Physical retailing and machine learning. GOAT has physical retail stores called Flight Club and machine learning also plays a role in the experience. Shin said retailers need to innovate with experiences that can’t be replicated online. GOAT uses machine learning to figure out how to merchandise sneakers. Using sensors, GOAT can track what sneakers are being picked up, dwell time and how a consumer works through a buying decision. Shin explained:

Flight Club is much like a Foot Locker, in that there’s a wall of shoes. Except we have 5,000 shoes in a retail store in New York City or Los Angeles. That’s a lot of stuff to merchandise, right? So how do we know what to put at eye-level? We leverage machine learning. And we know for example how long someone’s picked up the shoe. We know how long what they’ve done with it, and how long. And when they put it down. We also know which products have been requested. Whether or not we have the size for it. How long it took for that customer to get that product and try it on. So we leverage all these data points in order to create a great experience for our customers.

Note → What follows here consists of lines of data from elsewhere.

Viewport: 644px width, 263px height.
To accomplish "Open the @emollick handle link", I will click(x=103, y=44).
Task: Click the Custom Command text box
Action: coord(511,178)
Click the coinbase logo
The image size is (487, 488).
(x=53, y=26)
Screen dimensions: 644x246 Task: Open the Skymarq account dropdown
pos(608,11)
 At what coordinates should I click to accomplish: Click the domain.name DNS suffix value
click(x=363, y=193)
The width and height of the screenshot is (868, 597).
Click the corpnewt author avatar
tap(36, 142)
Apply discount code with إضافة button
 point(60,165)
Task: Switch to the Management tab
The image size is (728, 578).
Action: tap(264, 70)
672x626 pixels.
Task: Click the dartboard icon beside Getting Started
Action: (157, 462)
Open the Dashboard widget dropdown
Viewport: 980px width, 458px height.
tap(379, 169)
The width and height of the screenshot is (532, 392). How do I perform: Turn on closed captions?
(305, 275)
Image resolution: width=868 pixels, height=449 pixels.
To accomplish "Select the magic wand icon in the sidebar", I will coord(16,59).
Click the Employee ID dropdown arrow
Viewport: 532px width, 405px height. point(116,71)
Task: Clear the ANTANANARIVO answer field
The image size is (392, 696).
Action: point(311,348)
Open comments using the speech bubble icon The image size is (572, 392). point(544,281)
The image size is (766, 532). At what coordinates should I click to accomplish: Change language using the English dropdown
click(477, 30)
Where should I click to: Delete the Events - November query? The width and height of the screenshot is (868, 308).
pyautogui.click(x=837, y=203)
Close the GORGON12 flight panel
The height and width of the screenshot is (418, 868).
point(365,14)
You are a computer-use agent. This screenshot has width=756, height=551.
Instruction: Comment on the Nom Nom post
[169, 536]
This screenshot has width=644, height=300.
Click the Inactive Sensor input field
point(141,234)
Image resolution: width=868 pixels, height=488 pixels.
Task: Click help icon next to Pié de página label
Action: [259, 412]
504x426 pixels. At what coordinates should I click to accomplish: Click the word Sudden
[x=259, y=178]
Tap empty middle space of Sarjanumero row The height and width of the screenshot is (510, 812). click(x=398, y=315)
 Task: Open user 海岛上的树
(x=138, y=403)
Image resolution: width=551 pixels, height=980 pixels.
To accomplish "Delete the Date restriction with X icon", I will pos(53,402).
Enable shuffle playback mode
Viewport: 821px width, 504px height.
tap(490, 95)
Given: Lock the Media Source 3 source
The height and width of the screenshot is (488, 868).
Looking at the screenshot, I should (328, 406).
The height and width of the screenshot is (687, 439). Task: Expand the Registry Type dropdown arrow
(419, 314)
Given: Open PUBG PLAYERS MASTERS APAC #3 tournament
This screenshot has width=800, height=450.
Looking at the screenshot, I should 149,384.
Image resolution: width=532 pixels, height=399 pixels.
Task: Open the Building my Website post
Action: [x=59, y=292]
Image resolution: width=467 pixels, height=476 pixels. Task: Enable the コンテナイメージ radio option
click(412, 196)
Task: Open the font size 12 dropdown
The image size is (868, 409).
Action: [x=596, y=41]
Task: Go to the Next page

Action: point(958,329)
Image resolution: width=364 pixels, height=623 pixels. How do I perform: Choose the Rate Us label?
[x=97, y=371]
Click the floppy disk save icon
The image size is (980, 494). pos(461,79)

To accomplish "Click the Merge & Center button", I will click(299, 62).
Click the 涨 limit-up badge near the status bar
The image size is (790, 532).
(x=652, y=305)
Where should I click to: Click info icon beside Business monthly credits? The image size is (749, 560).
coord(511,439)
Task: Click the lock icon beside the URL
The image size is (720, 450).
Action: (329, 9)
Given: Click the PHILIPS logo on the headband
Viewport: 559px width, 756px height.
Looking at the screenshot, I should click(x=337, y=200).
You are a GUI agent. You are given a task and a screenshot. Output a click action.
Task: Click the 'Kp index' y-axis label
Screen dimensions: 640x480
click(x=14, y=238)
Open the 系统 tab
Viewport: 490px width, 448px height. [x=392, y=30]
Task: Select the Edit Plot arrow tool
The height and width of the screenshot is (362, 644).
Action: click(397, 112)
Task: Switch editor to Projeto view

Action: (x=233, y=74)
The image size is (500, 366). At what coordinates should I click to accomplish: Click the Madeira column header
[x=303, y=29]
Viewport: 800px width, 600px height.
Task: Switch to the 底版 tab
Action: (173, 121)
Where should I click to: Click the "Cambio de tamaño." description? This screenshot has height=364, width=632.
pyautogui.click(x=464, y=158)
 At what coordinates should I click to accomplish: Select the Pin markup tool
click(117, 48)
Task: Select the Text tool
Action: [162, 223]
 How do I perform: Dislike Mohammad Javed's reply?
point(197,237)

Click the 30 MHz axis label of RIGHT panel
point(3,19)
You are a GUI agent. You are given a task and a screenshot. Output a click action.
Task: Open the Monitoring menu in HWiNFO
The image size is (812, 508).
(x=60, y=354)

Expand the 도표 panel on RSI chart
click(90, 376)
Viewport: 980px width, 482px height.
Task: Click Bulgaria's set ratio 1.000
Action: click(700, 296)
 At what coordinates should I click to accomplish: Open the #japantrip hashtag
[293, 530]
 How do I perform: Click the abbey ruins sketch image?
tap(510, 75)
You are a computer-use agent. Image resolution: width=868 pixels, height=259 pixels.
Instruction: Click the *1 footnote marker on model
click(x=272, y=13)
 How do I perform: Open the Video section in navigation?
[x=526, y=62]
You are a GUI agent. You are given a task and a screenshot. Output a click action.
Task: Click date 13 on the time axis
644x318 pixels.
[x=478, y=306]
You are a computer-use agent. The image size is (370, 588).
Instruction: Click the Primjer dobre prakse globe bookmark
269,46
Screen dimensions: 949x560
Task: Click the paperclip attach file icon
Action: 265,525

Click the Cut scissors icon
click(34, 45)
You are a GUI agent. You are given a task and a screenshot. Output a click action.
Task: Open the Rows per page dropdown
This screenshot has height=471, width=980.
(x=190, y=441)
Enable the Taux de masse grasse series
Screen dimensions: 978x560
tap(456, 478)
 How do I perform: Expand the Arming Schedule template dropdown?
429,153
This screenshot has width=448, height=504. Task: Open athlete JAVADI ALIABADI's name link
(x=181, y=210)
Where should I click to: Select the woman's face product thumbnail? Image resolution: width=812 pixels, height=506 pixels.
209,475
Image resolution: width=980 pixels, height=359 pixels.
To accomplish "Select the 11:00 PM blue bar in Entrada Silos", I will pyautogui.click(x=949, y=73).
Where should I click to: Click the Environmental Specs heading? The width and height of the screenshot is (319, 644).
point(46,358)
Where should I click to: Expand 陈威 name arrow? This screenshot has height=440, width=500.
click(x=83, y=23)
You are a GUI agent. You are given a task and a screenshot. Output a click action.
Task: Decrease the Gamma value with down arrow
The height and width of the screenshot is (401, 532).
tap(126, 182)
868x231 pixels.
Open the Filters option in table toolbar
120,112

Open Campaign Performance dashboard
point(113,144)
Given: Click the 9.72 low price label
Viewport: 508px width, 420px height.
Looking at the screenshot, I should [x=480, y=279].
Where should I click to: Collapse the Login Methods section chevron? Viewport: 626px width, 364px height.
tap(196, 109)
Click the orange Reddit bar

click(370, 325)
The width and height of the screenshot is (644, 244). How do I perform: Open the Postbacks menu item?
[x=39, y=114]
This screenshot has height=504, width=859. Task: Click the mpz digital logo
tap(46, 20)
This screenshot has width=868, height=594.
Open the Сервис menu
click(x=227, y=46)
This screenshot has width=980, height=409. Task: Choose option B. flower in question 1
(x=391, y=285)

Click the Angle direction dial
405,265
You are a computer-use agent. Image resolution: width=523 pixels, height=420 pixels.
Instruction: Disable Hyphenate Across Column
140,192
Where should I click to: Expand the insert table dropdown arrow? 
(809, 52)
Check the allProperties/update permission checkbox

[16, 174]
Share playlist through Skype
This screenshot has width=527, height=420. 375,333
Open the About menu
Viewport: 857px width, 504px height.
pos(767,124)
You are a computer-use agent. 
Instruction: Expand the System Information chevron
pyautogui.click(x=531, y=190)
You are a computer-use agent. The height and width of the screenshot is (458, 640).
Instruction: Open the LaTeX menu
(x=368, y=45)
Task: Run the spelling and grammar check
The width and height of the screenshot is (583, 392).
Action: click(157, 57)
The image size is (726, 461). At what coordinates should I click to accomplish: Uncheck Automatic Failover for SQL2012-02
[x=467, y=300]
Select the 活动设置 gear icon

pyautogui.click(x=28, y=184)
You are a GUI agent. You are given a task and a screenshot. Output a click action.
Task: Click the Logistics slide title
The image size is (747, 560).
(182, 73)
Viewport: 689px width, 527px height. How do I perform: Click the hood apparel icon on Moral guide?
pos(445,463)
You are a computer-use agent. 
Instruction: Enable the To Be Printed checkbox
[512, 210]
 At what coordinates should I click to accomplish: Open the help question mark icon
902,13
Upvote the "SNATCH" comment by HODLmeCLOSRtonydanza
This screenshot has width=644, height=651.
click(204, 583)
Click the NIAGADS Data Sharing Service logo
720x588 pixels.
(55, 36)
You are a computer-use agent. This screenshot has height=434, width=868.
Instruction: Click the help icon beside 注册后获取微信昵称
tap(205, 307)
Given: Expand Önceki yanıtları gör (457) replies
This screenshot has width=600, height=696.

That data is collected and utilized for a weekly merchandising refresh.

Managing a team. A year ago, GOAT had 20 engineers. Today, the company has 60. AWS has enabled GOAT to focus on its core KPIs since it doesn’t have to do infrastructure. Now that the engineering team has tripled in size, Shin has retooled the structure via “pods.” Shin said:

These pods are essentially KPI driven. They are key performance indicator driven pods that focus on certain aspects of our business. I’ll give you an example. So our customers have high expectations for when they get a product. And so we have a pod focused on time of delivery. How do we get people product faster, and close the gap between when they purchase and when they actually receive the product?

So that’s a KPI driven pod that focuses on delivery. And what we really like to do is provide autonomy for these teams. We give them a KPI, and it’s really up to these teams to figure out how they’re going to reach this milestone, or to reach this metric. And what AWS has allowed us to do is to move to micro-services away from our monolithic application.

Shin added that the pods need to stay small and nimble. GOAT has 10 KPI-focused pods with 6 engineers each. These pods will evolve over time to focus on both the buy and sell side of a transaction.